What to work on: Write out, precisely and in full, each line of the material.

Provided material:
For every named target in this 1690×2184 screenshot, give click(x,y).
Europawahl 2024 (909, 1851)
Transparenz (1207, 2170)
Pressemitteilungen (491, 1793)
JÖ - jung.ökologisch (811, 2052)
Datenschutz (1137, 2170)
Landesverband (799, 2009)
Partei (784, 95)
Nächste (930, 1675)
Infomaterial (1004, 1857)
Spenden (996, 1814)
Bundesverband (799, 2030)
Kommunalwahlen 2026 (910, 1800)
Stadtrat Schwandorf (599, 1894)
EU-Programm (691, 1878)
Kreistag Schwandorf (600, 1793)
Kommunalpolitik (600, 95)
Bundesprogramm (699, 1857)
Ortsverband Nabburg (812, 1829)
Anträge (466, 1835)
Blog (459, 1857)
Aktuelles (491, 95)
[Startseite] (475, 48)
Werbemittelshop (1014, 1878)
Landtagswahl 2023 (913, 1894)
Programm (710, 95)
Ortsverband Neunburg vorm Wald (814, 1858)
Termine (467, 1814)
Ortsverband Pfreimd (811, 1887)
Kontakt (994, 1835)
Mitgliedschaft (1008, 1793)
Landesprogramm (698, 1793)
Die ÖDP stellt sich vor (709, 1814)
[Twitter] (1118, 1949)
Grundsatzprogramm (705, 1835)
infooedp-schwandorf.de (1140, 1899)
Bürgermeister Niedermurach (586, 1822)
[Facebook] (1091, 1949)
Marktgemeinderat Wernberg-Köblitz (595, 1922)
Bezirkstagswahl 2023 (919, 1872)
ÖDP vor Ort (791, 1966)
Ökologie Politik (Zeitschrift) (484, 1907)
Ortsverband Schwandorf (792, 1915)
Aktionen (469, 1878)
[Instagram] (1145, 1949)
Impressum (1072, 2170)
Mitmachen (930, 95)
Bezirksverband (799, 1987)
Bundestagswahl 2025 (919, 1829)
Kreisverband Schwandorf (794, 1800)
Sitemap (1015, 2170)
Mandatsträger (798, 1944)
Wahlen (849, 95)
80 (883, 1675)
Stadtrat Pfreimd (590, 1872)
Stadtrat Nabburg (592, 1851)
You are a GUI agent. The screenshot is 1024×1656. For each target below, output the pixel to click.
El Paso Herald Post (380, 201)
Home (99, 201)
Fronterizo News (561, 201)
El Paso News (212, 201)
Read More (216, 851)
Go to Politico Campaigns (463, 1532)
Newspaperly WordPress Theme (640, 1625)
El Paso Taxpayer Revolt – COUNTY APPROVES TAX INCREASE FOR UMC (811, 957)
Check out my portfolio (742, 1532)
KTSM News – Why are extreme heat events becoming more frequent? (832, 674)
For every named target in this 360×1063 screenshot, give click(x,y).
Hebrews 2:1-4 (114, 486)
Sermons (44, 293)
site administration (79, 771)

Answer section:
For every named target in this 1690×2184 screenshot, give click(x,y).
Europawahl 2024 (909, 1851)
Transparenz (1207, 2170)
Pressemitteilungen (491, 1793)
JÖ - jung.ökologisch (811, 2052)
Datenschutz (1137, 2170)
Landesverband (799, 2009)
Partei (784, 95)
Nächste (930, 1675)
Infomaterial (1004, 1857)
Spenden (996, 1814)
Bundesverband (799, 2030)
Kommunalwahlen 2026 (910, 1800)
Stadtrat Schwandorf (599, 1894)
EU-Programm (691, 1878)
Kreistag Schwandorf (600, 1793)
Kommunalpolitik (600, 95)
Bundesprogramm (699, 1857)
Ortsverband Nabburg (812, 1829)
Anträge (466, 1835)
Blog (459, 1857)
Aktuelles (491, 95)
[Startseite] (475, 48)
Werbemittelshop (1014, 1878)
Landtagswahl 2023 (913, 1894)
Programm (710, 95)
Ortsverband Neunburg vorm Wald (814, 1858)
Termine (467, 1814)
Ortsverband Pfreimd (811, 1887)
Kontakt (994, 1835)
Mitgliedschaft (1008, 1793)
Landesprogramm (698, 1793)
Die ÖDP stellt sich vor (709, 1814)
[Twitter] (1118, 1949)
Grundsatzprogramm (705, 1835)
infooedp-schwandorf.de (1140, 1899)
Bürgermeister Niedermurach (586, 1822)
[Facebook] (1091, 1949)
Marktgemeinderat Wernberg-Köblitz (595, 1922)
Bezirkstagswahl 2023 (919, 1872)
ÖDP vor Ort (791, 1966)
Ökologie Politik (Zeitschrift) (484, 1907)
Ortsverband Schwandorf (792, 1915)
Aktionen (469, 1878)
[Instagram] (1145, 1949)
Impressum (1072, 2170)
Mitmachen (930, 95)
Bezirksverband (799, 1987)
Bundestagswahl 2025 (919, 1829)
Kreisverband Schwandorf (794, 1800)
Sitemap (1015, 2170)
Mandatsträger (798, 1944)
Wahlen (849, 95)
80 (883, 1675)
Stadtrat Pfreimd (590, 1872)
Stadtrat Nabburg (592, 1851)
You are a GUI agent. The screenshot is 1024×1656. For each target below, output the pixel to click.
El Paso Herald Post (380, 201)
Home (99, 201)
Fronterizo News (561, 201)
El Paso News (212, 201)
Read More (216, 851)
Go to Politico Campaigns (463, 1532)
Newspaperly WordPress Theme (640, 1625)
El Paso Taxpayer Revolt – COUNTY APPROVES TAX INCREASE FOR UMC (811, 957)
Check out my portfolio (742, 1532)
KTSM News – Why are extreme heat events becoming more frequent? (832, 674)
For every named target in this 360×1063 screenshot, give click(x,y).
Hebrews 2:1-4 (114, 486)
Sermons (44, 293)
site administration (79, 771)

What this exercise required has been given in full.